九
ぼくは,高校生の時から実家を離れて下宿していたので,同級生の友人がいないわけではなかったが,何となく物寂しい生活が続いていた。
二年生の時,購読していた学習雑誌に文通欄があったので,軽い気持ちで応募した。
すると,それに応えてくれた女子学生がいて,やりとりが始まった。
ぼくは,北海道の人を希望して,小樽に住む女の子が手紙を寄越してくれた。
現在は,「文通」などという古めかしいことをしている人はいないと思うが,当時(70's)の通信手段はそれが主だった。

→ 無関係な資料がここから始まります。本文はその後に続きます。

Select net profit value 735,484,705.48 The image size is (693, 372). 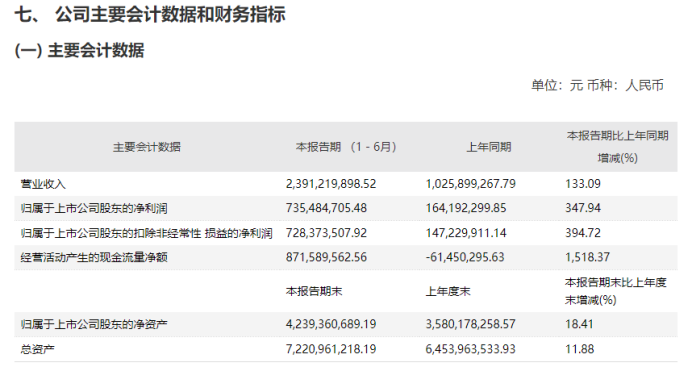pos(326,208)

彼女とは,大学に入学してからも,以前の頻度ではないが,やりとりが続いていた。
ぼくは,彼女に逢いたくてたまらず,寮に遊びに来ていた先輩が,車で北海道に行くことを聞きつけて,お願いすると,同乗させてもらえることになった。
札幌で逢った彼女は,うっすらと化粧をしていて,送ってもらった写真の面影はなく,すっかり大人の姿をしていた。
ぼくは,その姿を見て,自分との余りの違いに,気後れしてしまった。
ぼくは,文通を続けるかどうかの話はしなかったが,食事をして別れた時,これが事実上の終焉だと思っていた。
あれから一度便りが来たが,ぼくは,この先,何の進展のない状態のままの返事は書きようもなく,そのままにしておいた。
また,彼女からの便りも途絶えたので,事実上,ぼくは彼女とのことは終わったものだとばかり思っていた。
ところが,ある日のこと,たまたままゆさんが,ぼくが部屋にいない時に来て,机の上に置かれてあった手紙を見つけた。
ぼくは,手紙が置かれていることなど知るよしもなかったから,いつものように,まゆさんに声をかけようとすると,まゆさんは,少し悲しそうな顔で俯いていた。
「どうしたの」
と,声をかけると。
まゆさんは,黙って机に置かれてある手紙を指さした。
まさか彼女から手紙が来ることなど思いもよらなかったので,それを見た時,不意を突かれた感じがした。
ぼくは,まゆさんに何と言っていいか分からず,暫く,沈黙していた。
まゆさんは,硬い表情をして顔を上げなかった。
まゆさんにしてみれば,身も心も捧げながら,影でこんなことをしているのかという気持ちで,いたたまれなかったのだろう。
ぼくは,ごまかしてしまうよりも,ありのままを話す方がいいと思い,今までのいきさつを全て話した。
しかし,まゆさんにしてみれば,その手紙がある以上,また,ぼくが返事を書くかも知れないという疑念は消えない。
ぼくの中では,彼女とのことは終わっており,まゆさんしか愛していない自分がいたので,その手紙を見ても,もうぼくの心には彼女への思慕が蘇ってくることはなかった。
その手紙を読んでいなかったため,何が書かれているのかは分からなかったが,まゆさんの前でその手紙を破り捨てた。
ぼくには,その手紙を破ることに躊躇はなかった。
まゆさんは,そこに,ぼくの本気を見てとったのか,いつもの表情が戻ってきた。
この時,ぼくは,自分の曖昧さで,いたいけなまゆさんを傷つけてしまったと思う。
まゆさんは,同級生からあれこれ言われながらも,ぼくに尽くしてきたのに,その手紙を見て,すぐに同級生の忠告を思い出したのに違いない。
がらがらと崩れていこうとする気持ちに耐えながら,ぼくが戻ってくるのを待っていたに違いない。
ぼくの部屋を飛び出して,泣き出したかったに違いない。
ぼくに,どうしてこんなことをするのかと,問い詰めたかったに違いない。
それでも,まゆさんは,一縷の望みを抱いてぼくの帰りを待っていてくれた。
ぼくは,整理しておくべきことをおろそかにしたまま,まゆさんとつき合い始めたが為に,まゆさんの気持ちをひどく傷つけてしまった。
また,このことは,まゆさんにとって生涯忘れられないことにしてしまった。
まゆさん,ごめんね。
ぼくは,今でも,自分のいい加減さに呆れると同時に,後悔している。
この事件があったものの,まゆさんとの生活は平常に戻っていった。